YouEarnedIt Wants to Help You Reward Good Employees, Snags $1.5M

Good employees are sometimes hard to keep. YouEarnedIt, an Austin, Texas-based employee-engagement app, aims to make it easier for companies toreward and retain employees who matter. The startup raised $1.5 million in a seed round Wednesday.
Launched last October, YouEarnedIt spun out of Rockfish Digital, an incubator. The platform gives companies a creative outlet to virtually shower employees who deserve it with gifts and peer recognition for a job well done, click by click.
What makes YouEarnedIt distinct from, say, Globoforce or Achievers, is that clients can customize the platform to specifically suit individuals at small or large enterprise outfits. This means moving beyond your standard Starbucks gift certificate and offering money, in the employee’s name, to a favored education charity, for example.
Chief executive Autumn Manning said engaging individual employees, or signaling them out for the good they’ve done, is crucial to building company morale. The gift menu bar also contains off-beat congratulations: a haircut from a professional at your home or your lawn mowed.
“Whatever the demographic,” Manning said, referring to her potential client base.
You can smirk at a startup that focuses on virtual employee rewards programs, but YouEarnedIt has 115 paying customers thus far, and it is quickly adding more. Publishing giant Condé Nast is onboard, and so is the Motley Fool. Numerous tech firms have signed up.

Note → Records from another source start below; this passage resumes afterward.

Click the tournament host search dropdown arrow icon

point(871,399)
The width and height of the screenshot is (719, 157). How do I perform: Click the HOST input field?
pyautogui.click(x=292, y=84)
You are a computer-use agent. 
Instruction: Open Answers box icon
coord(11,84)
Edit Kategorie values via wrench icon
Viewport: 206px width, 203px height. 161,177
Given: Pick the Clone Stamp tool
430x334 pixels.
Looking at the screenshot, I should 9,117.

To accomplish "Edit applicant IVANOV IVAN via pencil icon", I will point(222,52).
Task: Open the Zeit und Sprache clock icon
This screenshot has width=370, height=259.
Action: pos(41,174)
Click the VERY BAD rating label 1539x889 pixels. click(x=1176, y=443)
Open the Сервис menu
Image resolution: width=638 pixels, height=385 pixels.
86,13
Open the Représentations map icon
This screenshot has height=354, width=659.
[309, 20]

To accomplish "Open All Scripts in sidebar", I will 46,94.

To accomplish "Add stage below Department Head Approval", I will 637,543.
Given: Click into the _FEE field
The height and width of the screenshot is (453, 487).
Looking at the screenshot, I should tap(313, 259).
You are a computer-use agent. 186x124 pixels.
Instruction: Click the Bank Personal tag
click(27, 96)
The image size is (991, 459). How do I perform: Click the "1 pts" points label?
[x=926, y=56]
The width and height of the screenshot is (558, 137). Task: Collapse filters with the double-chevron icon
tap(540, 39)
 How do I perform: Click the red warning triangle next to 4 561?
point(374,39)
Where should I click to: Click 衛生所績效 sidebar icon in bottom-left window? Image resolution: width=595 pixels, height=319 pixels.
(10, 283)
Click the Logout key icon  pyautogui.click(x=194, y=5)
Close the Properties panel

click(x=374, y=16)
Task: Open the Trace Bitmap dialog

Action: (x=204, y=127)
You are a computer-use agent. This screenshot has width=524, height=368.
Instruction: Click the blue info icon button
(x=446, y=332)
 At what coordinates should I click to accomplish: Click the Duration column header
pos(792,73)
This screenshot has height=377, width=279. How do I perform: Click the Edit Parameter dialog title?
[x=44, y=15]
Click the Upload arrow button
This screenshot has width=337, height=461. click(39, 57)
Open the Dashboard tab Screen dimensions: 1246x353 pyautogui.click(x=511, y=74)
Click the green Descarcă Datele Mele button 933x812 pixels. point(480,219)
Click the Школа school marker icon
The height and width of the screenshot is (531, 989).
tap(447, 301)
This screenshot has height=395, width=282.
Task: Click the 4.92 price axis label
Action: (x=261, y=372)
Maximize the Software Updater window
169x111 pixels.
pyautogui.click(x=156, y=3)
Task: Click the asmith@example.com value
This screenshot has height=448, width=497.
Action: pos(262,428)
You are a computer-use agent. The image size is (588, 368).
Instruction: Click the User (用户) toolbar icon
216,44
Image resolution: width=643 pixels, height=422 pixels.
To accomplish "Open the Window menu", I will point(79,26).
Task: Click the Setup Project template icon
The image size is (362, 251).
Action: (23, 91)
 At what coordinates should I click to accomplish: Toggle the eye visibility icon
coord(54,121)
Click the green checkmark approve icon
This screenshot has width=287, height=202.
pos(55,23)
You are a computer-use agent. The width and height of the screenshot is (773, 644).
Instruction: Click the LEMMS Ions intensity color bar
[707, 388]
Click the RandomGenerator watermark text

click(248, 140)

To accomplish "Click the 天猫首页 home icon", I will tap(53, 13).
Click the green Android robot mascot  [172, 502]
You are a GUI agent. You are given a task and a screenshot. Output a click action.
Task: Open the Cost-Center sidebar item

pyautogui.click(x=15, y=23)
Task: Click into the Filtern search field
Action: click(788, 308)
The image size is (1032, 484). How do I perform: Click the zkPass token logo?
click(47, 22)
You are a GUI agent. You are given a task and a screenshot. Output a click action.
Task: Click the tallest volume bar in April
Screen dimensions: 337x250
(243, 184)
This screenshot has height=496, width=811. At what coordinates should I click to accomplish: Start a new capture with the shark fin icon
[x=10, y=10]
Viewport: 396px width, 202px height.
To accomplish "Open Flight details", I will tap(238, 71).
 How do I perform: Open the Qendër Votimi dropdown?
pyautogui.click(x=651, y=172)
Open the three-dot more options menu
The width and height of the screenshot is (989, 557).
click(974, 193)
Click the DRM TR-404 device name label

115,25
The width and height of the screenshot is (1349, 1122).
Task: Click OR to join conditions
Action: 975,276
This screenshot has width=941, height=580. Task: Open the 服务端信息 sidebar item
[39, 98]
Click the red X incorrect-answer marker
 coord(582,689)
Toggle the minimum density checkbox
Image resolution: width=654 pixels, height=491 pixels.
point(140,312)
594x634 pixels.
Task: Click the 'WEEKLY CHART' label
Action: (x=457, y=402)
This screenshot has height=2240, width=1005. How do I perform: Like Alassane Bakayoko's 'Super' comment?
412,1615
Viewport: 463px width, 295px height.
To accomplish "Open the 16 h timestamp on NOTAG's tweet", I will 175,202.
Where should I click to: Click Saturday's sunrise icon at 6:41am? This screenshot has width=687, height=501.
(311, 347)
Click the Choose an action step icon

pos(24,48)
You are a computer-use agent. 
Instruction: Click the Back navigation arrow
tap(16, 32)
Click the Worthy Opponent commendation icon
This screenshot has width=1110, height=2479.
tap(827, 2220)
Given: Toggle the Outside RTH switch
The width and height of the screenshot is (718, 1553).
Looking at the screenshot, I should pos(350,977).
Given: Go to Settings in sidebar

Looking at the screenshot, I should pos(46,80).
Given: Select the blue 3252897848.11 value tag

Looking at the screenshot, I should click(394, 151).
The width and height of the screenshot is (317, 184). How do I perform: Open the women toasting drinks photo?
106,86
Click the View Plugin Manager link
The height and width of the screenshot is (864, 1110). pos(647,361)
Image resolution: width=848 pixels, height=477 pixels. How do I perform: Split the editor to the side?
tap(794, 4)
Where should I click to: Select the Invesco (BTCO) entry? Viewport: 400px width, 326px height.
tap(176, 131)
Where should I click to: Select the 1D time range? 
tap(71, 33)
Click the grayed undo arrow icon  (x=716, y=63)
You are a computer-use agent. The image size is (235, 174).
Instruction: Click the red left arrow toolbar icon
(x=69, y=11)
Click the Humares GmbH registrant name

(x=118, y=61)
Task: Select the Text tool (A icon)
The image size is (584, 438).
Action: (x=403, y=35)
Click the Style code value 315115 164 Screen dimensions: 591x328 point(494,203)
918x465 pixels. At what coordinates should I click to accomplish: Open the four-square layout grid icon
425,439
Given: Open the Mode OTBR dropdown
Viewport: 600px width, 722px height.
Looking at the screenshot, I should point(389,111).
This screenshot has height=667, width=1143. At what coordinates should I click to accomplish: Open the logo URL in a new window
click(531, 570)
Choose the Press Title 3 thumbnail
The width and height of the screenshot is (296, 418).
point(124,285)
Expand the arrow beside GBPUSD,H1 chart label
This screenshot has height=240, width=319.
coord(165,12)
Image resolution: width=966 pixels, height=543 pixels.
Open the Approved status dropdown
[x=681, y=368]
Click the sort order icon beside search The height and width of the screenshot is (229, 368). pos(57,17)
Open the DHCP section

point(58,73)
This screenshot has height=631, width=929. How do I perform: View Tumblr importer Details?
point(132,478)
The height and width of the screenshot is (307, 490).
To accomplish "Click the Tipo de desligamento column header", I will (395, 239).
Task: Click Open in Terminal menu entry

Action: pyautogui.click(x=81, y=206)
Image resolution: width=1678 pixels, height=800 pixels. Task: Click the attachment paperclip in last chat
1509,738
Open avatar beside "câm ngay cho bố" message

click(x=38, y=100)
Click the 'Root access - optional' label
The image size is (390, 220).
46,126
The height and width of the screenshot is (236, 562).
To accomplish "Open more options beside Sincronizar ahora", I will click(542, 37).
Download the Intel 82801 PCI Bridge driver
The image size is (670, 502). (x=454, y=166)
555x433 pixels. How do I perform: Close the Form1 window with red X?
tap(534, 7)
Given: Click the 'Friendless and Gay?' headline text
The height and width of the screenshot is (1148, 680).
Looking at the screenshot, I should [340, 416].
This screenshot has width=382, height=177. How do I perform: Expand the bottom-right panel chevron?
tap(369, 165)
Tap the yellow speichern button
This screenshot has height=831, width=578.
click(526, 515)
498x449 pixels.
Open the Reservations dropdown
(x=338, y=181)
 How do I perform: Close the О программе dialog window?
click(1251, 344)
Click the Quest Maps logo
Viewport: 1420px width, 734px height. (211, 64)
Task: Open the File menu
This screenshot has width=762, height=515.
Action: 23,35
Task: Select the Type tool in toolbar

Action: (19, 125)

Incredibly, it was some of the startup’s clients themselves who ponied up cash for this seed round, which the company will use to help build out infrastructure and hire more engineers and marketing experts, Manning said.
According to YouEarnedIt:
“Through YouEarnedIt, employees are encouraged to engage with their colleagues and recognize the positive in their every day – fostering a happier, more productive work environment through appreciation. Additionally, YouEarnedIt brings a company’s values to life by allowing employees to tag a specific company value when sending the recognition — keeping company values top of mind, socializing them publicly across the organization and reinforcing strengths that employees exhibit.”
We spoke to Manning as she sailed the Caribbean with her husband on a long-overdue vacation, something she hasn’t done in three years. She assured us the seed round was still in Texas.
As for her startup, Manning said that she “saw something was missing.”
“The customers,” she said, “customize the catalog.”
Manning declined to give revenue figures.